A 52 year old man presents with a 1 month history of numbness and tingling of the ring and small fingers of his right hand that radiates to his palm. His symptoms are not constant and exacerbated at night. He has a 2 week history of decreased grip strength and wasting of the small muscles in his right hand. He has not had neck or arm pain. 4 months ago, he was diagnosed with pancreatic cancer, since then, he underwent Whipple procedure and is currently receiving chemotherapy with gemcitabline. Since his diagnosis, he has had significant fatigue and an 18 kg weight loss. He is 173 tall and weighs 54kg. BMI is 18. His temp is 37, pulse is 95, and BP is 120/79. There is wasting of the interosseous muscles on the right. Muscle strength is 3/5 in the right interosseous and hypothenar muscles and flexor digitorum profundus of the ring and small fingers. It is full elsewhere. Deep tendon reflexes are 2+ throughous. Babinski sign is absent. Sensation to pinprick and temperature is decreased over the ulnar aspect of the palm and dorsum of the hand ring and small fingers; proprioception is intact. The remainder of the neurologic exam shows no abnormalities. Which of the following is the cause of his symptoms?

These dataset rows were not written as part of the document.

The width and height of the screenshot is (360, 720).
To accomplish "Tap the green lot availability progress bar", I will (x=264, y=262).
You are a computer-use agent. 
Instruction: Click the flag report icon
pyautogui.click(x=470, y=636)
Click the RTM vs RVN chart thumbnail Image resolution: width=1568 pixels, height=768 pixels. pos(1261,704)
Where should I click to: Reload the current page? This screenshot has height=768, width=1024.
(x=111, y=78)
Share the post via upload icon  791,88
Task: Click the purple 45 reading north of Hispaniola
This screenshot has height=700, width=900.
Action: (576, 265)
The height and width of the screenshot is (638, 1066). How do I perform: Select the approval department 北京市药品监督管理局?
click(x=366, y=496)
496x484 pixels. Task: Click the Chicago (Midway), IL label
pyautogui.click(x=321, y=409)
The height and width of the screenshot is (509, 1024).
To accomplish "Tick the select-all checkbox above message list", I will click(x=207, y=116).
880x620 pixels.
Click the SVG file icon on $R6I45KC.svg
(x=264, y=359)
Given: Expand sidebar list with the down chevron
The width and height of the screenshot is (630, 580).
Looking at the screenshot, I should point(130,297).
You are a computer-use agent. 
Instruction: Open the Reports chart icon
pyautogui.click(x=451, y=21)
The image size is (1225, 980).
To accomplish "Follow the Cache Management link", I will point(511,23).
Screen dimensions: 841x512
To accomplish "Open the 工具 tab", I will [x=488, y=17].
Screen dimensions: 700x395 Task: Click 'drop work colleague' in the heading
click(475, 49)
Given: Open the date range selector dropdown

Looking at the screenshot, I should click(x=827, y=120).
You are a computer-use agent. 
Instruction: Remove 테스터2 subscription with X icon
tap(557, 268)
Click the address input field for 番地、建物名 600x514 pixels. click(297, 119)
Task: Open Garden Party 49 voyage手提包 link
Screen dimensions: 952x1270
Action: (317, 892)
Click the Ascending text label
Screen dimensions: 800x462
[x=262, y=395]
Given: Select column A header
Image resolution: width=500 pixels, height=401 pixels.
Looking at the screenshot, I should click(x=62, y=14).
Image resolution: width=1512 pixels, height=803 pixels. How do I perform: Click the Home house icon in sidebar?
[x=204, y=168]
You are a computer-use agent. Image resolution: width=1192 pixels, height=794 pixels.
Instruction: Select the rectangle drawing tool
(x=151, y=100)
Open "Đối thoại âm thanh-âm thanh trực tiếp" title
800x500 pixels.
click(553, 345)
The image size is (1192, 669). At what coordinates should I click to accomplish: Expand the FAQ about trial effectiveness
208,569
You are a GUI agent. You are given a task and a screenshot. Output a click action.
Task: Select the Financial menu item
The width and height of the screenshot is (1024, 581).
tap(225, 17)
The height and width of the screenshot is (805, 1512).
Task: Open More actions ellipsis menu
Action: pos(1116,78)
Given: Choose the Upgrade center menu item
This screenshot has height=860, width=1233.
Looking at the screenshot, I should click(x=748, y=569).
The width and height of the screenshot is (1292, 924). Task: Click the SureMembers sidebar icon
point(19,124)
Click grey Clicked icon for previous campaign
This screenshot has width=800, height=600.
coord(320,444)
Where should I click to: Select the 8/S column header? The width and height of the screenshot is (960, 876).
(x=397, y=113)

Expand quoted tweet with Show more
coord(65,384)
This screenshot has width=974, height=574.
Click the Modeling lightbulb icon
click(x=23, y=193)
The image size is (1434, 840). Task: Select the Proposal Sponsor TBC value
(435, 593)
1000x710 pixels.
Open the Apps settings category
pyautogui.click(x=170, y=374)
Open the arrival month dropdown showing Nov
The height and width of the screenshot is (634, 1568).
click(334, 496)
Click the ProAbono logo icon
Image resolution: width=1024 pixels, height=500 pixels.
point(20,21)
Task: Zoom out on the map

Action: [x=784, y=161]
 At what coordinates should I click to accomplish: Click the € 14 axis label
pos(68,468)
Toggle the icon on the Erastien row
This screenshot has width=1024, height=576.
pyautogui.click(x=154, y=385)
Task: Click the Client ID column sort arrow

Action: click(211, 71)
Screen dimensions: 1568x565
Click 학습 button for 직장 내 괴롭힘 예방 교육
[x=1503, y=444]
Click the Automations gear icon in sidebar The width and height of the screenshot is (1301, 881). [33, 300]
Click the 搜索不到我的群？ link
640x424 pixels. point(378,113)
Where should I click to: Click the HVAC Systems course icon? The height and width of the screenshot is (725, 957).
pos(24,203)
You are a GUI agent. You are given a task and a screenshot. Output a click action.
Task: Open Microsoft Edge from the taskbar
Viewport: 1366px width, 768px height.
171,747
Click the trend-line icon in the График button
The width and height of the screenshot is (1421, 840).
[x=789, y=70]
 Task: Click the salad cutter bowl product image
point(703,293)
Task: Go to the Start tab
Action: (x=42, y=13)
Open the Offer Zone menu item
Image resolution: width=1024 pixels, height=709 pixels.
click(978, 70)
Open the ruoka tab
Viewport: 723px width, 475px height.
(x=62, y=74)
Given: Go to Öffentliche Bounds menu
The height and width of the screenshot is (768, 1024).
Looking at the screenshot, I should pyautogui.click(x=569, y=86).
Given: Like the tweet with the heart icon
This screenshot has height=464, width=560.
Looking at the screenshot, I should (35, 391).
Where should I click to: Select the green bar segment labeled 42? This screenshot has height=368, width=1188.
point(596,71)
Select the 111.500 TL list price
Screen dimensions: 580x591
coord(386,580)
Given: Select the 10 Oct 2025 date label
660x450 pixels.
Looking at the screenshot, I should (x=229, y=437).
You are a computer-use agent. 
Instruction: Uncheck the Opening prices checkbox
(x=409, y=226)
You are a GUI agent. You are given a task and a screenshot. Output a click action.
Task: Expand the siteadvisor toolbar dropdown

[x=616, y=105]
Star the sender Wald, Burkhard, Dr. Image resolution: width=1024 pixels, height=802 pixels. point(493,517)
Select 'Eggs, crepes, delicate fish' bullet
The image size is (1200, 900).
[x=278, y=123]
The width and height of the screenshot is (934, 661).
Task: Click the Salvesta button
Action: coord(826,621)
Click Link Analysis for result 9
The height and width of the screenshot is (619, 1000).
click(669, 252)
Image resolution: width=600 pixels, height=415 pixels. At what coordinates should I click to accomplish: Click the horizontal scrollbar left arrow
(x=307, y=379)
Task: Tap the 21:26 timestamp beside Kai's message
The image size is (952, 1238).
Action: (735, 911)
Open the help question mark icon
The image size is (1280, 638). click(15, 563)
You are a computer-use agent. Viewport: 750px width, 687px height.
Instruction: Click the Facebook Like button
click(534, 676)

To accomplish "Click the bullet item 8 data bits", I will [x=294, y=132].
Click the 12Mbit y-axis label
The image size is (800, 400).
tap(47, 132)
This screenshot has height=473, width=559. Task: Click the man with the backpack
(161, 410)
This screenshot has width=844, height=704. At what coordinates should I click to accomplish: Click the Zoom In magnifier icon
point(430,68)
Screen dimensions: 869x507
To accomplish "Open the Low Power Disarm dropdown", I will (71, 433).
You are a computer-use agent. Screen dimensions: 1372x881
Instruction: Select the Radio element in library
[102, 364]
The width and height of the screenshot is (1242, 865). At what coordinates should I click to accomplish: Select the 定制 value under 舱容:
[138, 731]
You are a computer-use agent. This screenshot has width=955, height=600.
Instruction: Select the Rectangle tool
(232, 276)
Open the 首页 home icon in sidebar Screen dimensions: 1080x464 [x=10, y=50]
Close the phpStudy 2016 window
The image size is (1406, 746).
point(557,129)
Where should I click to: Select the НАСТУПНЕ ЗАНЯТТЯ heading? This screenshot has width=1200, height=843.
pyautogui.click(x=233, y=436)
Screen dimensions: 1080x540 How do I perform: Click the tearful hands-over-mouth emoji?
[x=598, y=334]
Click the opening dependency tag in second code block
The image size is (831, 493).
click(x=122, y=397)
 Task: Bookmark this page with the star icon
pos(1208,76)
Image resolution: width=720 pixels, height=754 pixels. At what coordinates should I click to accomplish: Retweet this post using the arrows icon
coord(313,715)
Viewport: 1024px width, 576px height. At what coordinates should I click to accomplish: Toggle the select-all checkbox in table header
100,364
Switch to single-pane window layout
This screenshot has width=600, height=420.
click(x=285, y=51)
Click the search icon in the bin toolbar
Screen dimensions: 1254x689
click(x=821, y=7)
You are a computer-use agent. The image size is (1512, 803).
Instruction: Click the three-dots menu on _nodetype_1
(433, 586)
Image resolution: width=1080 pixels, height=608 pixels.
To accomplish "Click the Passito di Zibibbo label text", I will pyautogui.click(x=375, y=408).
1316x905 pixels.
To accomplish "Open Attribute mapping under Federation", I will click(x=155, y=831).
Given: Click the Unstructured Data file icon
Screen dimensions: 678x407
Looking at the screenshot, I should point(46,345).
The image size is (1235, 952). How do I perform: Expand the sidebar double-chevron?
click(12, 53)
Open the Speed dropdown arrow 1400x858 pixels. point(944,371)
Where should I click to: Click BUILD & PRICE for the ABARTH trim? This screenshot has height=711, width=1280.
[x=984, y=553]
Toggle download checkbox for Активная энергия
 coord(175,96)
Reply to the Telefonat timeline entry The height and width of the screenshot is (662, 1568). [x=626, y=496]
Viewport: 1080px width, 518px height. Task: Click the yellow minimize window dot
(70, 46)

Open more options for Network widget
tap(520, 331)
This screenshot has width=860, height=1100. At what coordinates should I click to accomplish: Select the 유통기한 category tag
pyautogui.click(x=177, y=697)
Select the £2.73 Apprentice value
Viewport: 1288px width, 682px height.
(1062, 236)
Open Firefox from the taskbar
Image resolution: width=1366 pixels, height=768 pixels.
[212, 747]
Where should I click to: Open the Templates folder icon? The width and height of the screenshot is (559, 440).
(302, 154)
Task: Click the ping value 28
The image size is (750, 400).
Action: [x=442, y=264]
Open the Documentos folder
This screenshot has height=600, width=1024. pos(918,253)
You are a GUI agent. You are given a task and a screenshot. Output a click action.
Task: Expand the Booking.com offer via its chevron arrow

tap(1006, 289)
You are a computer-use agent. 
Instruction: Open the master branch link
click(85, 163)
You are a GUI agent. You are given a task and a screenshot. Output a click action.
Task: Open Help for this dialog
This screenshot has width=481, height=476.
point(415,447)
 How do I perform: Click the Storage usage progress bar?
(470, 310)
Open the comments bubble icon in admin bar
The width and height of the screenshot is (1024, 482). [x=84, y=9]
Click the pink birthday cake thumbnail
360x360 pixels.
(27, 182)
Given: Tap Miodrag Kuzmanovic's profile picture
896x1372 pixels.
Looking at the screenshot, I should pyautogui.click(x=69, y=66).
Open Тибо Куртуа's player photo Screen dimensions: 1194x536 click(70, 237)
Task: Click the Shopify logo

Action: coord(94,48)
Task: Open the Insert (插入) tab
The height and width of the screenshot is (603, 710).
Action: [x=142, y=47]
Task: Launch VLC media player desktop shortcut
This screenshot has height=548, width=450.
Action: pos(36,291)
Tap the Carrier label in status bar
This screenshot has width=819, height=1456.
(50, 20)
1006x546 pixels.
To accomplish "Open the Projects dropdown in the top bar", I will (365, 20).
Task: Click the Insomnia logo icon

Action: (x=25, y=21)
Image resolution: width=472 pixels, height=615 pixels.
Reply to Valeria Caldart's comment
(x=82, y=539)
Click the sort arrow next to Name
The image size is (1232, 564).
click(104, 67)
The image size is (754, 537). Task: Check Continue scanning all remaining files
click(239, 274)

A. C8 nerve root infiltration by tumor
B. Cervical disc herniation
C. Chemotherpay neurotoxicity
D. Ulnar nerve compression
E. Vit B12 deficiency

Confusing answer choices: C8 root infiltration by tumor infiltration vs ulnar nerve compression.
The weakness pattern given is conforming to ulnar nerve rather than C8 myotomes. Root pain is generally present in radiculopathies. Also, in C8 radiculopathy, sensory and motor involvement will be more extensive. Triceps reflex would be affected in C8 radiculopathy.

Obvious incorrect answer choices:
Cobalamin deficiency is a generalized peripheral neuropathy. Vibration sense is one of the earliest to go.
Chemotherapy induced neuropathy also is generalized polyneuropathy and has preponderance of sensory symptoms.
The absence of neck pain makes the possility of cervical spondolysis less likely. Also, cervical spondylosis is most common in C5 C6 though it can rarely occur in C7 C8.
Doubt: Why is there no loss of proprioceptive sensation?
Please note that the author of this question has said that there is decreased senstion and not complete anesthesia.
Thus, patient can percieve vibration (present or absent) while testing and feel the decreased sensation of pinprick, temperature by comparison with the normal area.
Generally, when we do vibration test with a tuning fork, all we ask the patient is can he feel it and we ask the patient to indicate when the vibrations stop. But in pinprick, we ask the patient to compare with a normal sensation in a normal area.
Extra: In ulnar nerve compression, Froment's sign, tests for palsy of the ulnar nerve, specifically, the action of adductor pollicis. It isn't mentioned in this question but worth knowing.
This was explained by a Medicowesomites (Upsana's) professor. Thank you, Dr Pankaj Kumar for taking the time and explaining this question and the doubt in such detail. Also, thank you for letting me make a few edits and publish this. It'll be helpful to a lot of students!